Scene 6. Washington, D.C. Charlemagne's house again. He finds the child dying of fits, the old doctor obviously despairing. His wife half crazy and a nurse unnaturally anguished. Dr. goes, child quieted a little, later next a.m. new attacks. It dies; the nurse Kate breaks down, not sorrow so much as fear or bad conscience. In a scene she confesses the child is her sister's. They think her mad, showing the profile which proves the identity. The nurse returns with Ivan and Mrs. Jacob and another baby with Blake profile, very happy and healthy. Mrs. Jacob is a dark edition of the blonde Aurora. Ivan owns up. His wife had a baby same day as Mrs. Delavigne. Kate Lyell, Mrs. Jacob's sister, changed 'em two nights later as revenge for unjust dismissal. How was it possible? Mrs. Jacob was a natural daughter of General Blake, with profile complete. His original; injustice made the new injustice possible, but the fraud only led to the rich child dying and the poor child flourishing. Now Charlemagne has repaired his wife's injustice to Ivan, so Ivan will also restore her child to Aurora. Aurora repairs the first fault by taking Mrs. Jacob to her heart as her sister. Blake has already paid with his life for the likeness that startled Eunice. The Dr. brings in the “dead” child crowing and kicking — the last item is balanced.

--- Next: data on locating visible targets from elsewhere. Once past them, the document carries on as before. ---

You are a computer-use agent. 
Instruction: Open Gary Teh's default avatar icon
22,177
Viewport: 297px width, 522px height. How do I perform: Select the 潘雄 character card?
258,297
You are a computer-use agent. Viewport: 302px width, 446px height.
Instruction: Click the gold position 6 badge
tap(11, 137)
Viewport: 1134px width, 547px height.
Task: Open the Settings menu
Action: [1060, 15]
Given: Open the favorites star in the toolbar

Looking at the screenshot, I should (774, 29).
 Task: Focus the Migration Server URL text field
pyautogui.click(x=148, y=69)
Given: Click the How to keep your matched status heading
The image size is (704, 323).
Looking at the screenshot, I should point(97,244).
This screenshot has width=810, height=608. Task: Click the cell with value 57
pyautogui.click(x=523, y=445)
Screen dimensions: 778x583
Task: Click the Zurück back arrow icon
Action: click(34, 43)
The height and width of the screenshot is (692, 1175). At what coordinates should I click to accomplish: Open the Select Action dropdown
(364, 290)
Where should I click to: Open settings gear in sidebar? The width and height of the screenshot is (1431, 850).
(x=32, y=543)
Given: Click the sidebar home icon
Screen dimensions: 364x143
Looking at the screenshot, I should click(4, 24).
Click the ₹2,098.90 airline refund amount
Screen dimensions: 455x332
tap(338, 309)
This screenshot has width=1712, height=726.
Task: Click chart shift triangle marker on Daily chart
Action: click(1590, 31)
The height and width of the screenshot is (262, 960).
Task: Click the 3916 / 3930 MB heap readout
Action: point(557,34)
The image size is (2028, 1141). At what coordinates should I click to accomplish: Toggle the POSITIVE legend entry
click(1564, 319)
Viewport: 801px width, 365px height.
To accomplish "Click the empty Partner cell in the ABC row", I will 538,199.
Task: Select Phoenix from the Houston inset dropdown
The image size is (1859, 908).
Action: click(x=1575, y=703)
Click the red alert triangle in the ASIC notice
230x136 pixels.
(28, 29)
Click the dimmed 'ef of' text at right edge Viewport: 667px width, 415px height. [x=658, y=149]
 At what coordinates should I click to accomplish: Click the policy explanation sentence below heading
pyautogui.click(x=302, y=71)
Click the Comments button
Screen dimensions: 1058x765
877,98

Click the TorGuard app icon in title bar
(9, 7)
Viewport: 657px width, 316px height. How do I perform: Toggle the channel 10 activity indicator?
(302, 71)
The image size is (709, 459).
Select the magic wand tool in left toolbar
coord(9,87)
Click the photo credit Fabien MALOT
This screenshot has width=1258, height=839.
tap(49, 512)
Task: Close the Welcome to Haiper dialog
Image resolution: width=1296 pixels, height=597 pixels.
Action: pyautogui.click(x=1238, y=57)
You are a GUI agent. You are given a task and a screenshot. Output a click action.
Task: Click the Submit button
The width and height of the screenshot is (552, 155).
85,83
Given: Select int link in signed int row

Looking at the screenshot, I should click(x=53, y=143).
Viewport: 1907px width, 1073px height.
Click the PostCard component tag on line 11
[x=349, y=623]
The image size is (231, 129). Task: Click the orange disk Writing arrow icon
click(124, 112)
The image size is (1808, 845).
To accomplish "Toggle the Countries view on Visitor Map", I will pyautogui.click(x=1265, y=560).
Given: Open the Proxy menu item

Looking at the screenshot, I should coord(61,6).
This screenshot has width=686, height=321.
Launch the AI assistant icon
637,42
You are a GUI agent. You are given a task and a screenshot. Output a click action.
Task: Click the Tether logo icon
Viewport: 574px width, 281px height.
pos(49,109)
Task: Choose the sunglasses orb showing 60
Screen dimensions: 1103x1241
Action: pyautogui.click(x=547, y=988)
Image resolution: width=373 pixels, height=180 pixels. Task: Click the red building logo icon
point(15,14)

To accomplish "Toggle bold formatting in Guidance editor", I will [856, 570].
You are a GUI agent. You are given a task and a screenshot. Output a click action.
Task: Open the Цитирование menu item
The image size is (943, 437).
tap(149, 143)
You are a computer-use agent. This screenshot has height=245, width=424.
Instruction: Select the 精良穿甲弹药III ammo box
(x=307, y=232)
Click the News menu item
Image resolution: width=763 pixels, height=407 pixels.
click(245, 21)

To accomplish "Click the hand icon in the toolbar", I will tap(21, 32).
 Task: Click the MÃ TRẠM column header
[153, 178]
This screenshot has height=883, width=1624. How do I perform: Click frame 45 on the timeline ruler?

Meanwhile. The child has had fits and its doctor been summoned. The old doctor shown earlier is away, and his young partner comes instead. The parents have left the “dead” child alone as the nurse stumbles out. They are in the hall, and Charlemagne merely shews the Dr. up to the room and returns. This Dr. stops the fits; all the trouble is due to a slight dislocation pressing on a nerve. He reduces this and cures the crippled limbs as well as the fits.